§ **Metin bloğu**
____

Gazete haberlerindeki anlatımlara göre sel sadece ağaçları değil, elektrik ve telefon direklerini de yıkmış. Ankara’nın şehir içi telefon görüşmeleri güçlükle yapılmaya çalışılırken Adana, Sivas ve Diyarbakır ile telefon irtibatı kopmuş. Su şebekesinin etkilenmesi, pompa istasyonlarının hasara uğraması nedeniyle selin etkilendiği yerlere su verilemezken diğer semtlere nöbetleşe su verilmiş. Çarşamba günü yaşanan felaketin ardından şehre ancak pazartesi günü düzenli su verilmeye başlanmış.

____

§ **Öğeler**
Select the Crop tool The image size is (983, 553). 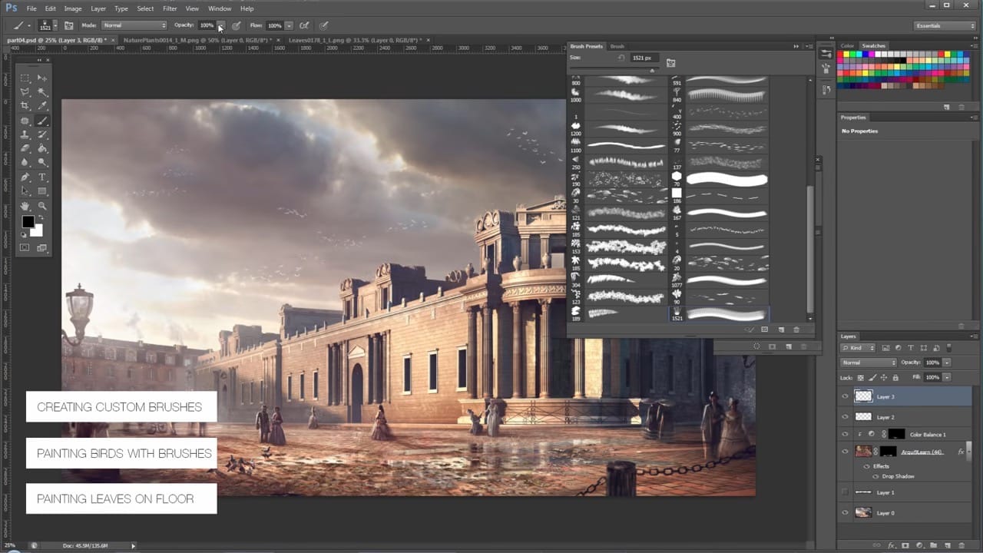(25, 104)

____

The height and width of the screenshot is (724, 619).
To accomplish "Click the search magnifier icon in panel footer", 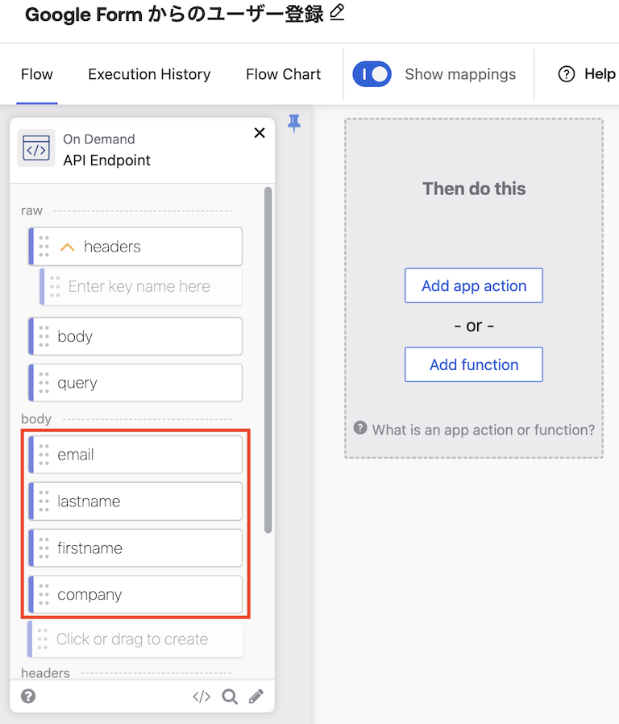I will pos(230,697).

____

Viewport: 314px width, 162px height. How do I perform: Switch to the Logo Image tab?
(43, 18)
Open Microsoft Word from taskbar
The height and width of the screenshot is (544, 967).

____

§ **Kısa görev 1**
Metin bloğunda "Gazete haberlerindeki anlatımlara göre" diye başlayan paragrafı, ana bilgilerini koruyarak madde listesi hâlinde yeniden yazın.
§ **Kısa görev 2**
Metin bloğuna göre Ankara'nın telefon irtibatı hangi şehirlerle kopmuştur?
§ **Kısa görev 3**
Aşağıdaki ifadelerin metin bloğuyla uyuşup uyuşmadığını belirtin. Her biri için evet veya hayır deyin ve metindeki belirleyici sözleri aynen alıntılayın.
(a) Sel yalnızca ağaçları yıkmıştır.
(b) Selin etkilediği yerlere nöbetleşe su verilmiştir.
(c) Felaket çarşamba günü yaşanmıştır.
Bu alıştırmada öğeler kullanılmıyor.

§ **Alıştırma çıktısı 1**
- Sel ağaçların yanı sıra elektrik ve telefon direklerini de yıkmış.
- Ankara'da şehir içi telefon görüşmeleri güçlükle yapılmaya çalışılmış, Adana, Sivas ve Diyarbakır ile telefon irtibatı kopmuş.
- Su şebekesi etkilenip pompa istasyonları hasar gördüğü için selin etkilediği yerlere su verilememiş, diğer semtlere nöbetleşe su verilmiş.
- Çarşamba günkü felaketin ardından şehre düzenli su ancak pazartesi günü verilmeye başlanmış.

§ **Alıştırma çıktısı 2**
Adana, Sivas ve Diyarbakır ile.

§ **Alıştırma çıktısı 3**
(a) Hayır: "sel sadece ağaçları değil, elektrik ve telefon direklerini de yıkmış"
(b) Hayır: "selin etkilendiği yerlere su verilemezken diğer semtlere nöbetleşe su verilmiş"
(c) Evet: "Çarşamba günü yaşanan felaketin ardından"